Thoughts on A Rising Moon

As I mentioned in my post about A Fading Sun, I was fortunate enough to receive its sequel, A Rising Moon, to review right around when I was wondering when it would be published. According to Goodreads, A Rising Moon has been out for a couple weeks now, so it’s seems like an appropriate time to share the review I wrote for Booklist.

Remember, in some parts of the world, it’s traditional to give books at the holidays.  But don’t be that guy who gives the first book in a series when it has a cliffhanger ending.  Or that guy who recommends a book where the sequel isn’t even published yet, and then the trilogy expands to … how many books is A Song of Fire and Ice aiming for now?  Oh, seven.  (Yes, it was the same guy.  Yes, we’re still friends.)

NOTE: There are spoilers here for the first book.  Read beyond this line at your own risk.

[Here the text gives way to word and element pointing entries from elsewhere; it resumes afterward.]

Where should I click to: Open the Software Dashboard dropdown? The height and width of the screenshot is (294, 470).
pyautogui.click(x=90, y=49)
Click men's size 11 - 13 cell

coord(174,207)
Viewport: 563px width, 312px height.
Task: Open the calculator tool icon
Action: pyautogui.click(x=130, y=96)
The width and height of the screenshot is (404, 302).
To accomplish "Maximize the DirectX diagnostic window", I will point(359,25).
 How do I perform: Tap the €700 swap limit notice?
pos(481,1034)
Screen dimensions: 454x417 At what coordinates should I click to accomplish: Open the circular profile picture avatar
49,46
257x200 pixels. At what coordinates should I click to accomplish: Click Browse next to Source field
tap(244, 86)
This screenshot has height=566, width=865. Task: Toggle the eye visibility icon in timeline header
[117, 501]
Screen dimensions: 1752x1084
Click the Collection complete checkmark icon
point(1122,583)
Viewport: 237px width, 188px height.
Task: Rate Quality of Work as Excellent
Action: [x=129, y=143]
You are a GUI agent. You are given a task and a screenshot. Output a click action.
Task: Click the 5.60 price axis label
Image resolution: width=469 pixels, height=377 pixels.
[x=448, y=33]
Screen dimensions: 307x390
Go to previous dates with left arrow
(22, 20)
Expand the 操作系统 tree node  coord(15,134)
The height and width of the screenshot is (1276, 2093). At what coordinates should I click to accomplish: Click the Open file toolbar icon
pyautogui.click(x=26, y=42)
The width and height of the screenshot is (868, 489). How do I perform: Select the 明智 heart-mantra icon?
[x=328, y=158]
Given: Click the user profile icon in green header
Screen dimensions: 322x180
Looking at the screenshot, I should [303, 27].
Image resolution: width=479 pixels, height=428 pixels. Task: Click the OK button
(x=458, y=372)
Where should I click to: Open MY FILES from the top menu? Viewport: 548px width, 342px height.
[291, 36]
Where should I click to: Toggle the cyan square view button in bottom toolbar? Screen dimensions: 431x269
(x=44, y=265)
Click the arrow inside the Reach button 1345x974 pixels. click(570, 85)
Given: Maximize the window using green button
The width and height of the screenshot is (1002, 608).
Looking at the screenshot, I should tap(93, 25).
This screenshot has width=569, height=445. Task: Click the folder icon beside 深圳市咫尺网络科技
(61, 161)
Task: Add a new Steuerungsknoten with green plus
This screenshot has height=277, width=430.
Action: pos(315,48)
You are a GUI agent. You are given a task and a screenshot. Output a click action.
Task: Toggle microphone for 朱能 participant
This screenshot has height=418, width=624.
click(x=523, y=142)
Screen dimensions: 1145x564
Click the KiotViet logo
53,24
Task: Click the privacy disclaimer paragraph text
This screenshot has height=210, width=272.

At the conclusion of A Fading Sun, the Cateni were a conquered but rebelling people, with their mystical leader Voada Moonshadow killed in a battle against the Mundoans, and the Moonshadow spirit searching for Voada’s daughter, Orla. A Rising Moon is the eagerly anticipated sequel, picking up as Orla flees from the aftermath of that battle to the far reaches of Albann Bràghad. In Onglse, she meets Ceanndraoi Greum Red-Hand, the head wizard who both trained Voada and clashed with her. As expected, the Moonshadow spirit joins with Orla, who then follows the Ceanndraoi back to Albann Deas to fight the Mundoans. She quickly proves that she views the war and the Mundoans differently from her mother and the Moonshadow spirits, refusing the wholesale slaughter that they are encouraging. Her stubbornness and idealism put her at risk, with Moonshadow threatening to consume her spirit, just as she has absorbed all of the wizards who have wielded her power in the past. Will she fall to Altan Savas, the Mundoan war leader, as her mother did, or to her own anamacha?